Metamaterials pre-functionalization and metamaterials-antibody conjugates

The Au SRRs on silicon wafer was treated with following methods for functionalization. The method is almost same to the reference16. The protocol was also shown in Fig. 7.

Figure 7
figure 7

A schematic of in situ multi-steps (1–8) operating processes. (1) Dithiodiglycolic was injected from the inlet to cover the gold SRRS surfaces and to form a thin Au-S bonding layer; (2) The mixture of same volume EDC and S-NHS was injected in the micro-chamber and to form a thin coupling layer for protein; (3) Washing process to remove unbound EDC and S-NHS; (4) AFP antibody or GGT-II was injected in micro-chamber and is adsorbed on Au SRRS surface; (5) The redundant AFP antibody or GGT-II was thoroughly rinsed with PBS buffer; (6) Ethanolamine aqueous solution was injected, and modified the surface of the SRRS without bonding AFP antibody or GGT-II; (7) The PBS buffer was pumped in the micro-chamber to rinse out redundant ethanolamine aqueous solution; (8) The blood serum antigen was in injected in the micro-chamber.
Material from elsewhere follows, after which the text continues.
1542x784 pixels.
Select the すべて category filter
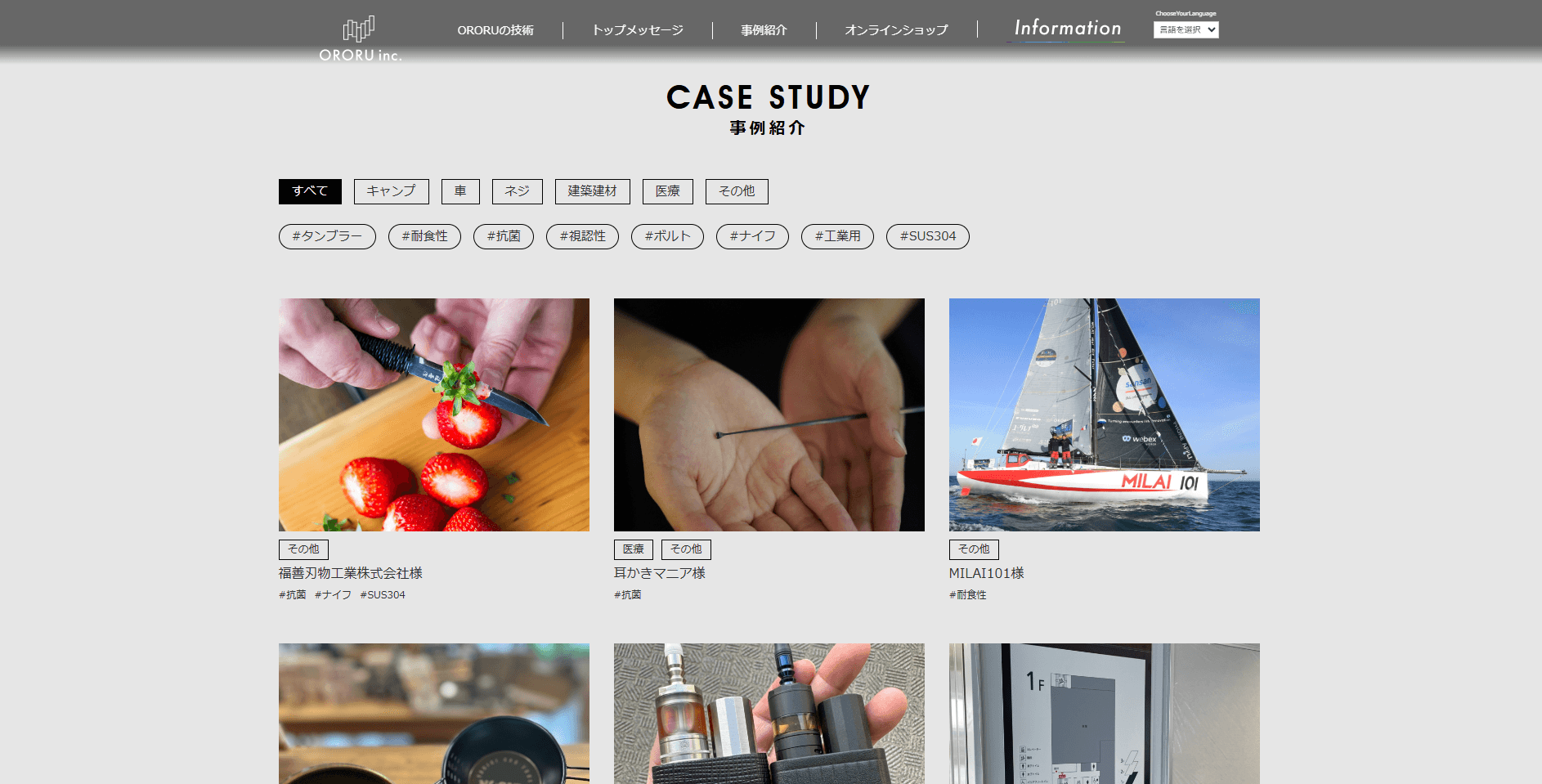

Dithiodiglycolic acid (Sigma) with 2 mM aqueous solution was pumped into the chamber with low flow rate 1 μl/min. Reaction and adsorption happened in 30 min on the surface of SRRs, because the carboxyl groups on dithiodiglycolic acid were activated in 30 minutes. Redundant dithiodiglycolic acid was pumped out by 0.01 M PBS buffer with low flow rate 30 minutes later. The same volume of 1-ethyl-3-(3-dimethylaminopropyl) (EDC) with concentration 0.4 M and sulfo-nhydroxysuccinimide (SNHS) with concentration 0.1 M were injected into the chamber. The samples were thoroughly rinsed with 0.01 M PBS buffer (Sigma).

Status before testing

After in situ multi-steps (1–8) operating processes (in Fig. 7), the tested sample was coated on the SRRs. Meanwhile, the liquid sample was filled the whole chamber. This status S1 shown in Fig. 8A. The redundant liquid sample was pumped out (status S2, Fig. 8(B)). And then, N2 gun was used to blow the chamber gently and keep the surface without redundant liquid. Before mounting on THz testing setup. The PDMS microchannel was peeled off (status S3, Fig. 8(C)). Because the PDMS layer would affect the transmission of THz signal.

Figure 8
figure 8

Illustration of status for THz biosensor chip before testing. (A) The tested sample filled chamber fully after antigen injecting chamber; (B) The redundant liquid sample was pumped out and N2 gun blow the chamber; (C) The PDMS microchannel was peeled off.